Vedomosti writes that the speed seen in pushing through this latest legislative move is not typical and indicates the urgency of the issue for those in power.  The amendments proposed to the law on demonstrations were drawn up by the Interior Ministry and tabled in parliament at the end of September, and approved by the parliamentary committee on Nov 30. 

If passed, and there seems little likelihood that it won’t be, a demonstration will be deemed to be “an organized public expression of public sentiments by a group of citizens with the use while moving, including by vehicle, of placards, banners and other visual forms of campaigning”.   Tent cities in public places will be equated with pickets. 

The fines which can be imposed for such supposed ‘administrative offences’ are steep – up to 300 thousand roubles for individuals, and up to 1 million for legal entities. 

It should also be noted that another anti-demonstration law, signed by President Vladimir Putin into force in July 2014, not only steeply increased fines and made it possible to imprison somebody for 30 days under the Code of Administrative Offences, but also added a new Article (212.1) to the Criminal Code.  This allows for criminal prosecution if a court has handed down a third administrative offence within 180 days.  Detention and administrative protocols are fairly standard these days,   and it thus not difficult for a person to end up facing prosecution carrying a possible 5-year prison sentence.

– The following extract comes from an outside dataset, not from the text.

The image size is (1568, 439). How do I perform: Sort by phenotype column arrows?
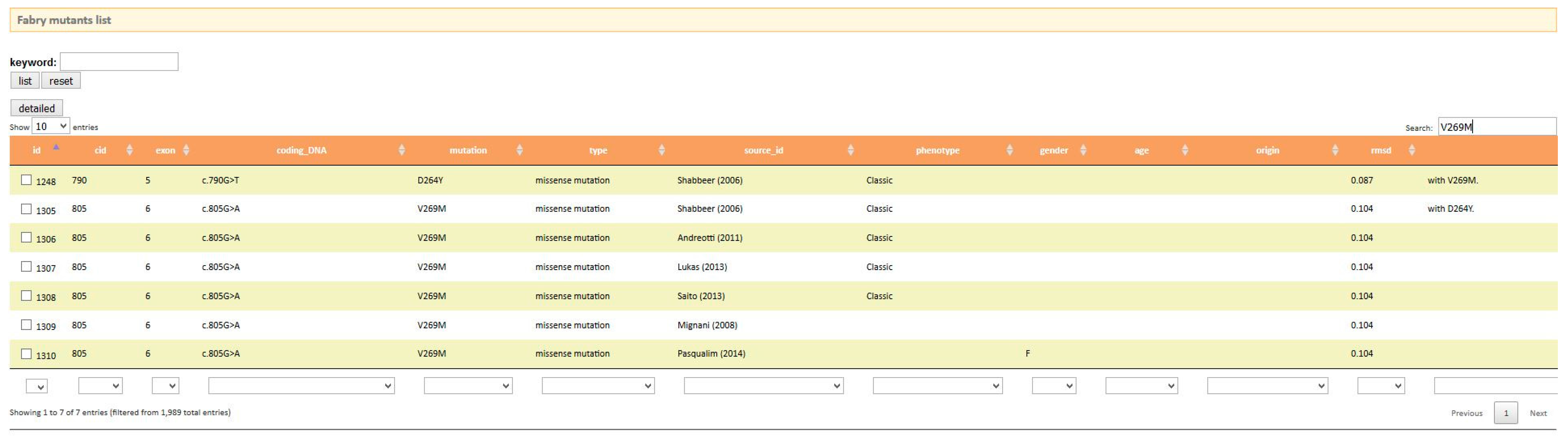click(1010, 150)
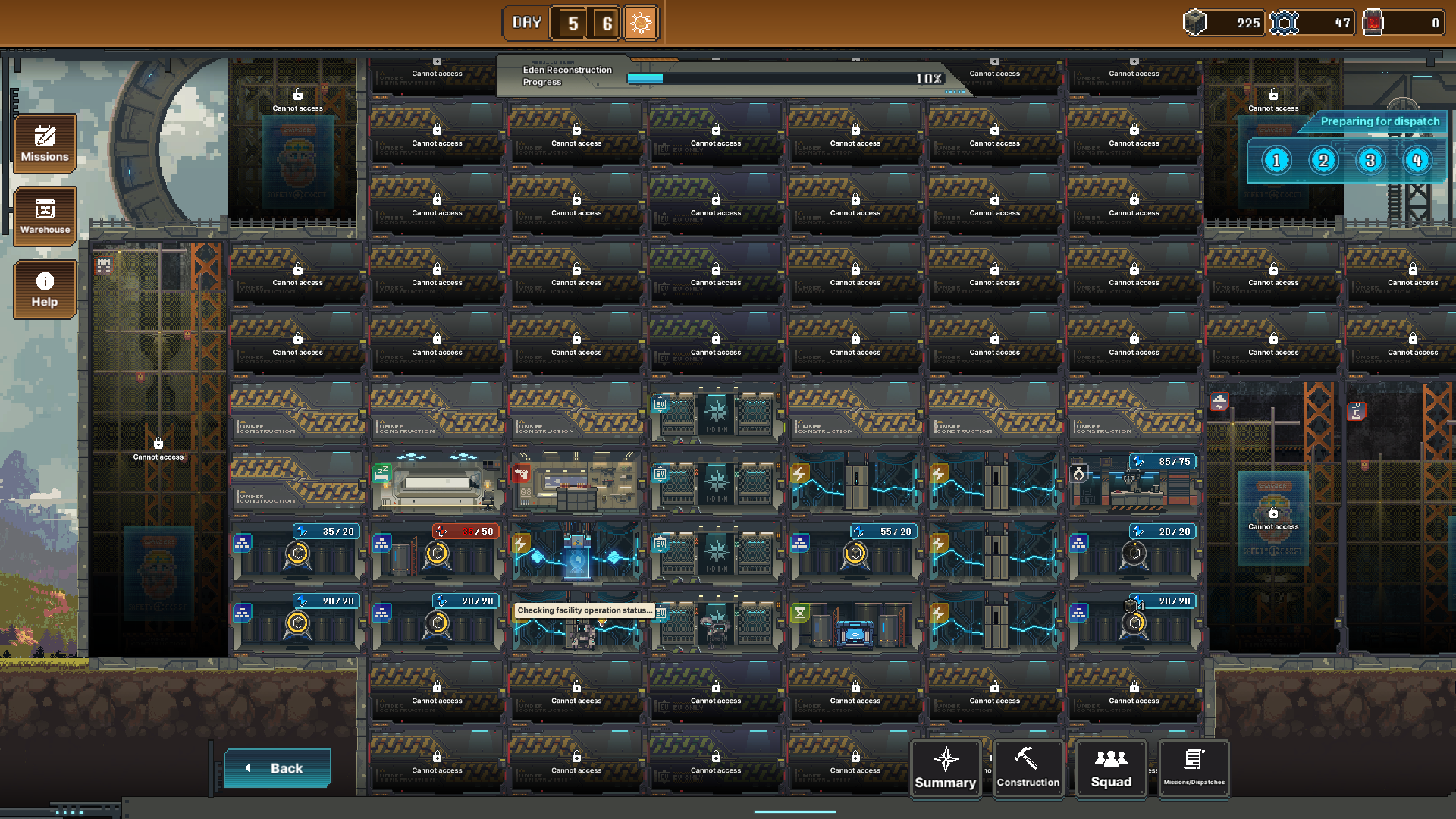
Task: Choose dispatch squad slot 4
Action: pos(1417,161)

The new measures now proposed are purportedly required since vehicle processions can turn into ‘mass disturbances’, the bill’s author’s claim. 

Yaroslav Nilov, a representative of Vladimir Zhirinovsky’s party on the committee, asserted that he would not vote for the bill, while denying that it had anything to do with the trucker protests.  They do not use any symbols, he said, with this seemingly a requirement to turn a procession into a ‘demonstration’.

In fact, many of the trucks taking part in the protest have slogans, etc. painted on the fronts of the vehicles, and it seems very unlikely that they would not be targeted. 

Vedomosti spoke with a ruling United Russia MP, Viacheslav Lysakov who said that he had even taken part in such events in the past.  The situation now, he asserted, has changed.  “Political and anti-government demands could be put forward”.  This was not about bans, he claimed, but about “agreeing” actions involving tent cities “which is where Maidan began in Ukraine”. 

Lysakov is disingenuous, since most demonstrations that are not in support of the government are allowed.

The truckers are planning a march on Moscow in protest over the introduction of a new road toll system for heavy goods vehicles called Platon.  At present it seems to be the police who are trying to prevent them from reaching Moscow from all parts of the country.  The drivers say that the new toll is crippling.